Studying the mycobiome requires specialised approaches distinct from bacterial microbiome methods, with important technical considerations that affect the validity and comparability of mycobiome studies. Key methodological approaches: Culture-based methods: traditional mycological culture on selective media (e.g., Sabouraud dextrose agar, CHROMagar Candida); advantages—identifies viable organisms, allows susceptibility testing, can detect novel species through morphological characterisation; limitations—many fastidious fungi do not culture under standard conditions; culture favours fast-growing organisms and misses slow-growing or minority species; requires several days for results. Sequencing-based (culture-independent) methods: ITS (Internal Transcribed Spacer) amplicon sequencing: the standard approach for mycobiome profiling; ITS1 or ITS2 regions of the fungal rRNA gene cluster are PCR-amplified using fungi-specific primers, then sequenced; analogous to bacterial 16S rRNA sequencing; advantages—culture-independent, detects unculturable fungi, provides diversity and relative abundance data. Challenges of mycobiome sequencing: fungal biomass in most human samples is 100–1000× lower than bacterial biomass; DNA extraction is challenging because fungal cell walls (chitin-based) are more resistant to lysis than bacterial cell walls; plant and food-derived fungal DNA in stool samples can obscure gut-resident fungi; databases for ITS sequences are less comprehensive than bacterial 16S databases; many sequences cannot be assigned beyond genus level. Shotgun metagenomics: sequences all DNA in a sample including bacteria, fungi, viruses; can identify fungi with greater specificity than ITS amplicon approaches; requires deep sequencing to detect low-biomass fungal signal; bioinformatic analysis is complex. Emerging methods: Nanopore long-read sequencing of ITS regions; digital droplet PCR for quantification of specific fungal species; culturomics (high-throughput culture under diverse conditions).
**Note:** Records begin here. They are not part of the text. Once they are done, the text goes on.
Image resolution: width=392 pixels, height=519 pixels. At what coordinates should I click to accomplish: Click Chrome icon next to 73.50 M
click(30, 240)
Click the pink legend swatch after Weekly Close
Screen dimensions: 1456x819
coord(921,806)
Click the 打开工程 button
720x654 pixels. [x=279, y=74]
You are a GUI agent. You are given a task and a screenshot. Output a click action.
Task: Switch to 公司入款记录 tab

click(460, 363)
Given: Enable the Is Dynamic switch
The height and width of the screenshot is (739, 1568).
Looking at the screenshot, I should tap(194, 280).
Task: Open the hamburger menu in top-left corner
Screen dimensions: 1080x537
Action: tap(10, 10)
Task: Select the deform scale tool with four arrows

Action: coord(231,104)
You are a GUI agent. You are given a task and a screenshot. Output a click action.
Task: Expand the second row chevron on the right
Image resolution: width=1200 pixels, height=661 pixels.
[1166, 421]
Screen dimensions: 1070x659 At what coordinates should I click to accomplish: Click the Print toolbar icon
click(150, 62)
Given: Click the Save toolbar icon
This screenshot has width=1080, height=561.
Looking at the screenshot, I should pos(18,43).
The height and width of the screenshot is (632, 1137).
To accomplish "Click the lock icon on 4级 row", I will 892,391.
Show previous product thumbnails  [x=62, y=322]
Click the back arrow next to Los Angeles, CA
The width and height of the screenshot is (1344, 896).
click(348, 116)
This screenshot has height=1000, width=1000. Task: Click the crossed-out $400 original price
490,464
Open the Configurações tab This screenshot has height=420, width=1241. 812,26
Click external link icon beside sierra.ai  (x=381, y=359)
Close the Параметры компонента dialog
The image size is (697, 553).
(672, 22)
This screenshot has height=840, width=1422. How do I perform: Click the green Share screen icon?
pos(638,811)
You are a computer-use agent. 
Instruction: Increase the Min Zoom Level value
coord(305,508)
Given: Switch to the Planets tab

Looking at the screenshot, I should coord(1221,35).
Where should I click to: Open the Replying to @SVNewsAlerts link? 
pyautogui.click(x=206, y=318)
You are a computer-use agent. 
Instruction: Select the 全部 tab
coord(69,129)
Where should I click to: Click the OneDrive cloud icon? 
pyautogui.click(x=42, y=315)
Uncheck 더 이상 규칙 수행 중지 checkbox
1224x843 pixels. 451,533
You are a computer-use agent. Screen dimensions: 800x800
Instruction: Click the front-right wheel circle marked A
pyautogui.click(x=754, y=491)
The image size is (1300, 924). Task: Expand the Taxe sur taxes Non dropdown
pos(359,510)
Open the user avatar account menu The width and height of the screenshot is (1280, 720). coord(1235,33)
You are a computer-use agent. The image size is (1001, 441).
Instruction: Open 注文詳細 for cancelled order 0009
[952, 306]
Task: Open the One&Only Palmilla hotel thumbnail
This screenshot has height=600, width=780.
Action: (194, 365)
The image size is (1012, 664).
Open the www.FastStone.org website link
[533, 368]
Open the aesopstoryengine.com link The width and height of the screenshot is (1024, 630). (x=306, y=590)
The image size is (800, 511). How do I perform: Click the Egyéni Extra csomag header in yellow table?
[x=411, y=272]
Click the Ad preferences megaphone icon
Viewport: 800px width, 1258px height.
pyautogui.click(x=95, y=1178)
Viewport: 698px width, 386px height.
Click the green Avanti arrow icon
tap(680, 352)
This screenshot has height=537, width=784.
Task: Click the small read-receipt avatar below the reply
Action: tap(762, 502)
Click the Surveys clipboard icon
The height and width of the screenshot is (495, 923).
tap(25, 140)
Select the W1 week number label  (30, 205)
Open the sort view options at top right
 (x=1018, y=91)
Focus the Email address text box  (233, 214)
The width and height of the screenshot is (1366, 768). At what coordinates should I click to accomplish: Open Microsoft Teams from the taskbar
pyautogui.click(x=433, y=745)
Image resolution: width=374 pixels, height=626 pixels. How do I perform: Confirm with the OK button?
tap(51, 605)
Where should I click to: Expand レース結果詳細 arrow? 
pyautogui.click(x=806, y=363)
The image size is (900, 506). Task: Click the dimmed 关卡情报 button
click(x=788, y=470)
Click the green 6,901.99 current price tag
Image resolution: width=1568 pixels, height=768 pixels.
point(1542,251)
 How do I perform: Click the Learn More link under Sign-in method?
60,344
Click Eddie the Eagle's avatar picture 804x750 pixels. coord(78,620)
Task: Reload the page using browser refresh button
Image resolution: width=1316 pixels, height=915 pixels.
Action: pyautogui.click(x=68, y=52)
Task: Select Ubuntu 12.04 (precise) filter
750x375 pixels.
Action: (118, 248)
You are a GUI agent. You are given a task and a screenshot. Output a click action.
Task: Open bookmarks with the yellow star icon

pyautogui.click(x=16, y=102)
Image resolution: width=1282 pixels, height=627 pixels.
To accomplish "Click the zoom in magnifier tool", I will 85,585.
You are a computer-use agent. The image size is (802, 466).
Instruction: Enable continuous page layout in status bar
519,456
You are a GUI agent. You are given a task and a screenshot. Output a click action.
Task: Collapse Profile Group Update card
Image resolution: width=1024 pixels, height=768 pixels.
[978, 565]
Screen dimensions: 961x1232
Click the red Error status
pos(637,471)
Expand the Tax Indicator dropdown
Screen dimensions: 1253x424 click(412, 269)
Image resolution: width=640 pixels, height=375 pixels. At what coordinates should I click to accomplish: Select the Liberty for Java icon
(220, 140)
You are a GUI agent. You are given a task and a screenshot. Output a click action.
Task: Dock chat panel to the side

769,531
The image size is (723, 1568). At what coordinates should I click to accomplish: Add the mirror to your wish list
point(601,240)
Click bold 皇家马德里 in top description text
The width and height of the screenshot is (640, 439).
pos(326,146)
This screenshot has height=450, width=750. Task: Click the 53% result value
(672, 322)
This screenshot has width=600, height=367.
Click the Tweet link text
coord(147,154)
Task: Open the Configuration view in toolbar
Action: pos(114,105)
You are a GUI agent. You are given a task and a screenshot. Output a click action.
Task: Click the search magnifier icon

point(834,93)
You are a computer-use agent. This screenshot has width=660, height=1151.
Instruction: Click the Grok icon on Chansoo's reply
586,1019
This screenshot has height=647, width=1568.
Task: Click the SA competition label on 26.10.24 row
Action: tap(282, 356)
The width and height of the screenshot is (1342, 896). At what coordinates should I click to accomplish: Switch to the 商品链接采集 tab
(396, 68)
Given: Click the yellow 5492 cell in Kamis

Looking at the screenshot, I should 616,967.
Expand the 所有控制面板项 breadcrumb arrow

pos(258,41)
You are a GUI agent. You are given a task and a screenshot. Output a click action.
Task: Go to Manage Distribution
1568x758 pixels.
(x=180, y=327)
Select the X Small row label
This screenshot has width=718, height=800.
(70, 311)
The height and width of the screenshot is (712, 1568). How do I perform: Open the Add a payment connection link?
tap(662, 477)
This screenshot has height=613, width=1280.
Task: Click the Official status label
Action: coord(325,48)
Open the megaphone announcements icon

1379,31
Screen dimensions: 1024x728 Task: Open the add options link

Can diet change the mycobiome and does that affect health?
Diet profoundly influences the composition and activity of the gut mycobiome, with sugar intake, fibre consumption, fermented food consumption, and alcohol intake all having documented effects on gut fungal communities—with health implications that are increasingly well characterised. Dietary factors that promote Candida overgrowth: high simple sugar diets: dietary sugars (glucose, fructose) are preferred carbon sources for Candida species; high-sugar diets consistently promote Candida overgrowth in animal models; clinical evidence in humans: diets high in added sugars are associated with higher Candida carriage rates and recurrent vulvovaginal candidiasis in some observational studies; sugar and particularly glucose supports hyphal switching in C. albicans (the invasive form). Refined carbohydrates: rapidly digestible starches (white bread, white rice) produce glucose surges in the gut lumen that preferentially feed Candida over competing organisms. Dietary factors that suppress pathogenic fungi and promote diverse mycobiome: dietary fibre: non-digestible polysaccharides fermented by gut bacteria produce short-chain fatty acids (butyrate, propionate, acetate) that suppress Candida hyphal formation; high-fibre diets are consistently associated with reduced Candida dominance and greater fungal diversity; prebiotic fibres (inulin, FOS) indirectly suppress pathogenic fungi by enhancing beneficial bacterial populations. Fermented foods: probiotic yeasts in kefir and some traditional fermented foods (Saccharomyces boulardii) have documented antifungal and barrier-protective effects; traditional fermented foods contribute to mycobiome diversity. Antifungal dietary compounds: garlic (allicin), ginger (gingerols, shogaols), coconut oil (caprylic acid, lauric acid), and various plant polyphenols have in vitro antifungal activity; clinical evidence for dietary antifungal effects sufficient to treat clinical infections is very limited, but modulating the healthy mycobiome through these dietary components may be feasible.